最後の答えは聞こえていたかな? という疑問がユウマの頭に一瞬浮かんだが、考えても意味のないことだった。彼はそれをすぐに忘れた。
ユウマは、女の腹の真ん中を串刺しにしていた剣を引き抜いて、鞘に納めた後、腰元から二回りほど短い短剣を取り出した。それで、女の死体の喉から股間までを、一気に切り裂いた。
ドバっと中身があふれてくる。湯気が立つほど熱い内臓だ。それをきれいに取り除いた後、ユウマは丁寧に女の皮を剥いでいった。
残虐趣味。というわけではない。
この地に生まれた人間は、誰もが《炎神ミラ》の血を引いている。死んでなお、その肉体には神の力が宿るのだ。
殺した相手の肉体を利用して武器防具を作るのは、彼らにとって戦いの勝者の正当な権利である。
さすがに損傷の激しい死体で、大した素材は手に入らなかった。
皮と、あとは肋をいくらか収穫して、ユウマはその場を去った。残った部品は放置だ。
彼らに埋葬の文化はない。
死体は常に野ざらしで、二、三日で乾いて《クド》の大地に還る運命にある。
ユウマが、トラン氏族の集落に帰った時には、月は中天に近くなっていた。
自分の天幕に戻ったユウマを、氏族の男が出迎えた。帰りを待っていたらしい。
男はユウマを見るや、鼻をひくつかせて眉をひそめた。
「血の匂いがしているぞ」
「ああ。一人殺した」
「どこかに攻め入っていたのか?」
「いや、地トカゲを狩りに行ったんだ。その途中、マカラ氏族の女に遭遇した」
「待ち伏せられたか?」
「いや。偶然じゃないかな。向こうも一人だったし」
「そうか。まあ、無事ならいい。しかし、今後は遠くに出るなら、誰かに言づけてから行け」
「何かあったのか?」
「夢占師が、お前を呼んでいる」
今度はユウマが眉をひそめる。
夢占師とは、炎神ミラの意思に触れて、それを伝える役目を負った氏族の先導役だ。非常に重要な役であり、そのため普段は軽々しく言葉を発することはない。
それが、ユウマを呼んでいるということは。
「何かあったのか?」
「知らん。だが、緊急の用件のようだったぞ」
すぐに行くと答え、ユウマは一度自分の天幕に入った。
取ってきた皮をつるして干し、肋は大切にしまっておく。小さく姿を変じたラに見送られ、彼は天幕を出た。
美しいクドの夜である。
さえぎるものが何もない、満天の星空だ。
蒼月は、手を伸ばせば届きそうなほど近い。
昼は一面真っ白に輝く荒野が、今は青白い燐光をほのかに浮かび上がらせている。澄んだ風がそれを撹拌して、中空に巻き上げてゆく。

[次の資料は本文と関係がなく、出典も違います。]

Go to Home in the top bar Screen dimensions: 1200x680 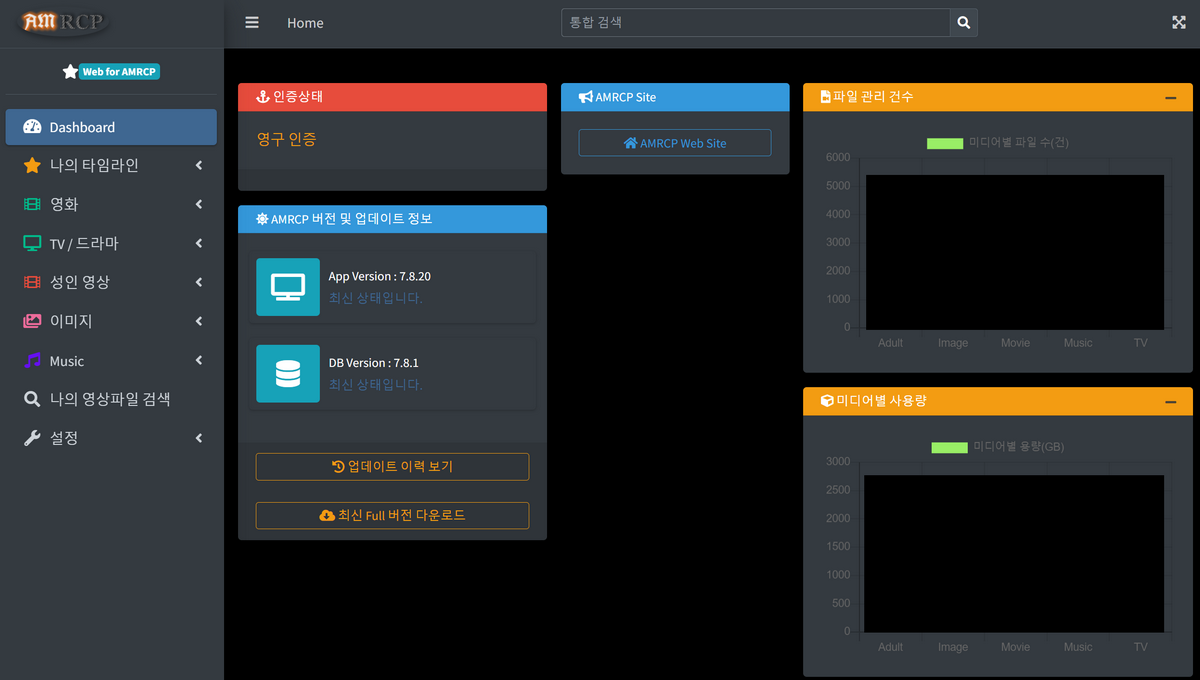pos(305,23)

不意に、首筋にひやりとしたものを感じて、ユウマは天を仰いだ。
はっとした。星も月も消えていた。
代わりにそこにあるのは、巨大な黒いかたまりだ。
巨大という言葉では形容しきれない、満天の空をはみだすほどの、おどろおどろしい黒いかたまりが、とぐろを巻き、まっすぐ触手のようなものを、地上に下ろしてきている。

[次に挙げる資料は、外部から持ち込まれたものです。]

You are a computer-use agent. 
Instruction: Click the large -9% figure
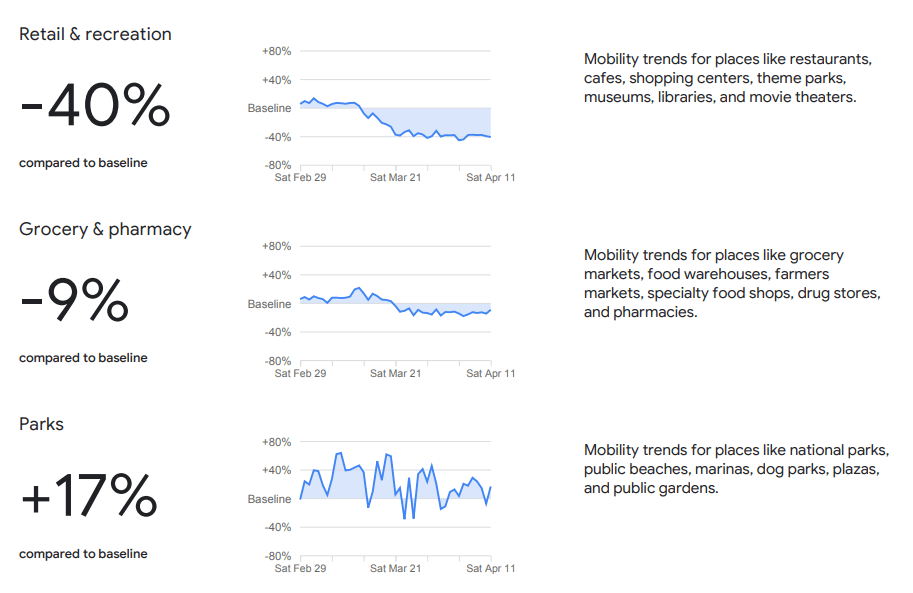pos(75,302)
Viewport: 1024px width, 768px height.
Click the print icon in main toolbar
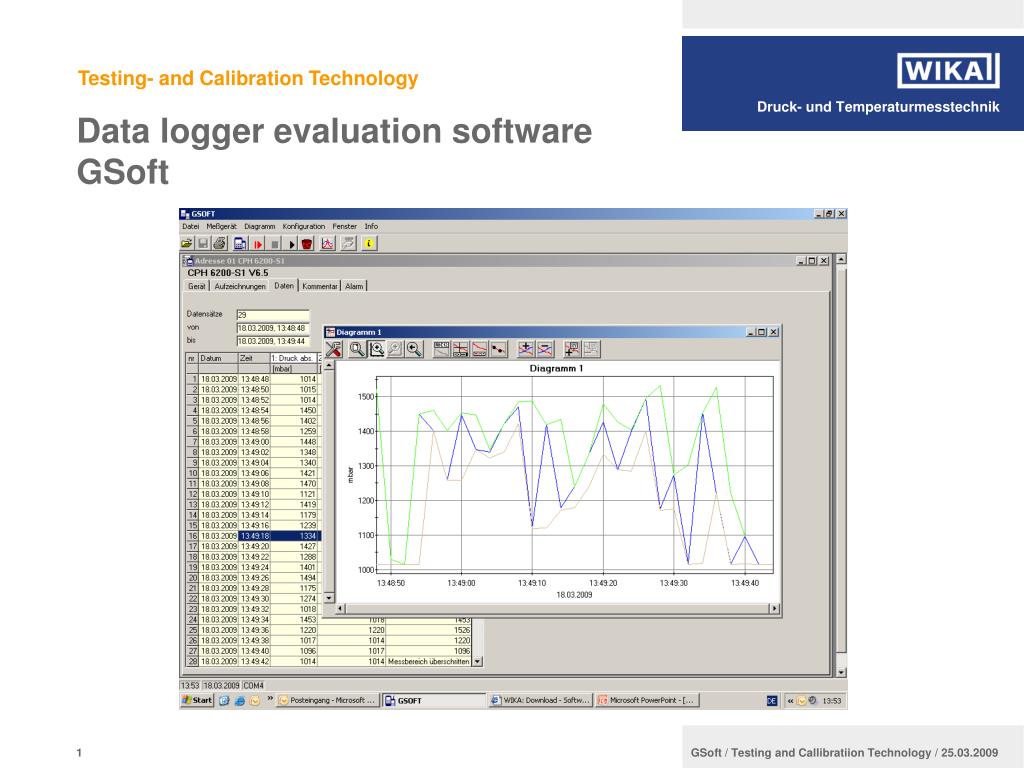(220, 244)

触手は、ユウマの首筋を二、三度優しくなでた。どことなく喜悦のような感情が、そこから伝わってきた。
ユウマは満身を緊張させた。
これが初めてではない。その黒いかたまりを見るのは三度目だった。
それはいつも、ユウマの人生が何か大きな分岐を迎える時、不意に現れて、ただ触手で触れて、あとは何をすることもなく、姿を消すのだった。
「これから、何か始まるってことか」
触手はすでに消えている。
空を覆っていた巨大な黒いかたまりもすでになく、無数の星々が瞬くばかりである。